We will read data from a file containing lines like:
``` 
ASTE,2011-12-06,33.93
ASTE,2012-03-14,36.84
```

where the `(symbol, date, price)` fields of the `Quote` case class are clearly identified.

We start with a download of the files we prepared for you:

In [ ]:
if (!new java.io.File(s"${dataDir}/closes.csv").exists) {
  val source = scala.io.Source.fromURL(s"https://s3-eu-west-1.amazonaws.com/spark-notebook-data/closes.csv")
  val f = new java.io.FileWriter(new java.io.File(s"${dataDir}/closes.csv"), false)
  source.foreach(f.append(_))
  f.close
}

Then we will read the file and parse it:

In [ ]:
val closes:RDD[Quote] = sparkContext.textFile(s"${dataDir}/closes.csv")
                                   .map(_.split(",").toList)
                                   .map{ case List(s, d, p) => Quote(s, d, p.toDouble)}

Our resulting `RDD` is of type `RDD[Quote]` as expected.

We will group stock prices per day:

In [ ]:
val byDate:RDD[(String, Quote)] = closes.keyBy(_.date)

You see how we call the accessor function on the `date` field from the `Quote` case class.

The `keyBy` function takes another function telling how to extract a key of each element, thus each element is turned into a tuple where the first element is the extracted key, and the second element is the original element. 

> Note that these objects are used as immutable, changing a value passes by the creation of new instance.

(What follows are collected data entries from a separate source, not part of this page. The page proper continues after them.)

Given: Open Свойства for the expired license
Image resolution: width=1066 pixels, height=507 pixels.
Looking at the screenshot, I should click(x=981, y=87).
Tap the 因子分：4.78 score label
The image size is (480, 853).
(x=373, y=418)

Now we can compute the minimum stocks price per date. To do this we need a function somewhat more sophisticated. without yet entering the details, the idea is that we want to work with symbols and prices for a given date, by selecting the lowest price:

In [ ]:
def minByDate = byDate.groupByKey.mapValues(quotes => quotes.minBy(_.price))

In [ ]:
def minByDate = byDate.combineByKey[(String, Double)](                                                                                           // `def` to force spark recomputing... otherwise it's smart enough to reuse previous RDDs...
  (x:Quote) => (x.symbol, x.price), 
  (d:(String, Double), l:Quote) => 
    if (d._2 < l.price) d else (l.symbol, l.price),
  (d1:(String, Double), d2:(String, Double)) => if (d1._2 < d2._2) d1 else d2
)

`minByDate` is a function definition without argument list such that the computation will be executed at each call. 

It returns an `RDD` of tuple with a date as key `(String)` and the `(symbol, price)` pair as value.

Now we can trigger the computation:

In [ ]:
<pre>{minByDate.take(2).toList.mkString("\n")}</pre>

This computation takes a bit of time. If we do this again:

In [ ]:
<pre>{minByDate.take(2).toList.mkString("\n")}</pre>

The computation time is sensibly the same because the we need to access the data from the disk and to recompute the steps in the DAG each time.

The solution is to cache in memory the result of the computation stages.

We define here another version of the combiner to compute the maximum stock price per day. This time we store the result in a variable and explicitly cache it. The resulting RDD, once computed in the cluster will be stored in memory as much as possible.

In [ ]:
val maxByDate = byDate.groupByKey.mapValues(quotes => quotes.minBy(_.price)).cache()

We trigger the computation, as before:

In [ ]:
<pre>{maxByDate.take(2).toList.mkString("\n")}</pre>

The computation time is not better, because it is the first computation. But now, if we look at the Spark UI under the `storage`tab, we can see that the data is stored in memory. 

We can now expect a much faster access to this result:

In [ ]:
<pre>{maxByDate.take(2).toList.mkString("\n")}</pre>

Indeed the results are obtained in a small fraction of the time.

## Takeovers

We have already covered quite a lot of things in this chapter. The idea was to show some real thing done with scala and spark, showing some of the important feartures of the language as well as some features of spark and how it is working. You don't need to feel comfortable with everithing at this stage. All of this will be coverted in details all along the book but you have already a good overview of what spark and scala can do.